• _Assigned task_:
Here are some entries. Print them exactly as they are.

+ + + +

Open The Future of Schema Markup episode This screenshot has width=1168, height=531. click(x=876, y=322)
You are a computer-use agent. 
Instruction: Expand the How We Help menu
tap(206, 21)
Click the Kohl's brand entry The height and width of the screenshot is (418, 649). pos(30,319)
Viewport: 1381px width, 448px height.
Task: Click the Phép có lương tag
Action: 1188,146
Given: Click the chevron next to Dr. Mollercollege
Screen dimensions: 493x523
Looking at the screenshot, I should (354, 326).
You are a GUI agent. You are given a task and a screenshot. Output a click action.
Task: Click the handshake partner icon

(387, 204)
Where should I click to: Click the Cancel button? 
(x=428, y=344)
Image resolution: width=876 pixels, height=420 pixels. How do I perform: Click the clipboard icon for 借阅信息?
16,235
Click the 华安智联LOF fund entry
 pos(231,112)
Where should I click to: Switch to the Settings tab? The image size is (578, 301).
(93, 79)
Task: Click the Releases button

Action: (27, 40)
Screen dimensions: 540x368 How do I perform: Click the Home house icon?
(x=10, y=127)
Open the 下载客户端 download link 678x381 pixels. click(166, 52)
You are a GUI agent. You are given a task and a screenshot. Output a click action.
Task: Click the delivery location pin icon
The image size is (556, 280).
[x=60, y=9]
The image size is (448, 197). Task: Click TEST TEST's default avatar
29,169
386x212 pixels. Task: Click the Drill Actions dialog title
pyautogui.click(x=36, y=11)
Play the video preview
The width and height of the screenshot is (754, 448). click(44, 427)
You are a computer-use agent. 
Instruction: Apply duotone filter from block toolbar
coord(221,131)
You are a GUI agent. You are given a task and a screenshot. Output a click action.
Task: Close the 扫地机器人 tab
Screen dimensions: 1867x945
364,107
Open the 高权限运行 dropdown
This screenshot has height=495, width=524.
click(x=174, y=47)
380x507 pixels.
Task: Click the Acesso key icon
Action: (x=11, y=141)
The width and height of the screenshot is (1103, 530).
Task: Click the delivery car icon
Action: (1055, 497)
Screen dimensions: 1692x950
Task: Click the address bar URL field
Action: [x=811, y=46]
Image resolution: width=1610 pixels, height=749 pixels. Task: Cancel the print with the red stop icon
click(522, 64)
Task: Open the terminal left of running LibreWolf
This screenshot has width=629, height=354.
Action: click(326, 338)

+ + + +

• _Answer below_:
Open The Future of Schema Markup episode This screenshot has width=1168, height=531. click(x=876, y=322)
You are a computer-use agent. 
Instruction: Expand the How We Help menu
tap(206, 21)
Click the Kohl's brand entry The height and width of the screenshot is (418, 649). pos(30,319)
Viewport: 1381px width, 448px height.
Task: Click the Phép có lương tag
Action: 1188,146
Given: Click the chevron next to Dr. Mollercollege
Screen dimensions: 493x523
Looking at the screenshot, I should (354, 326).
You are a GUI agent. You are given a task and a screenshot. Output a click action.
Task: Click the handshake partner icon

(387, 204)
Where should I click to: Click the Cancel button? 
(x=428, y=344)
Image resolution: width=876 pixels, height=420 pixels. How do I perform: Click the clipboard icon for 借阅信息?
16,235
Click the 华安智联LOF fund entry
 pos(231,112)
Where should I click to: Switch to the Settings tab? The image size is (578, 301).
(93, 79)
Task: Click the Releases button

Action: (27, 40)
Screen dimensions: 540x368 How do I perform: Click the Home house icon?
(x=10, y=127)
Open the 下载客户端 download link 678x381 pixels. click(166, 52)
You are a GUI agent. You are given a task and a screenshot. Output a click action.
Task: Click the delivery location pin icon
The image size is (556, 280).
[x=60, y=9]
The image size is (448, 197). Task: Click TEST TEST's default avatar
29,169
386x212 pixels. Task: Click the Drill Actions dialog title
pyautogui.click(x=36, y=11)
Play the video preview
The width and height of the screenshot is (754, 448). click(44, 427)
You are a computer-use agent. 
Instruction: Apply duotone filter from block toolbar
coord(221,131)
You are a GUI agent. You are given a task and a screenshot. Output a click action.
Task: Close the 扫地机器人 tab
Screen dimensions: 1867x945
364,107
Open the 高权限运行 dropdown
This screenshot has height=495, width=524.
click(x=174, y=47)
380x507 pixels.
Task: Click the Acesso key icon
Action: (x=11, y=141)
The width and height of the screenshot is (1103, 530).
Task: Click the delivery car icon
Action: (1055, 497)
Screen dimensions: 1692x950
Task: Click the address bar URL field
Action: [x=811, y=46]
Image resolution: width=1610 pixels, height=749 pixels. Task: Cancel the print with the red stop icon
click(522, 64)
Task: Open the terminal left of running LibreWolf
This screenshot has width=629, height=354.
Action: click(326, 338)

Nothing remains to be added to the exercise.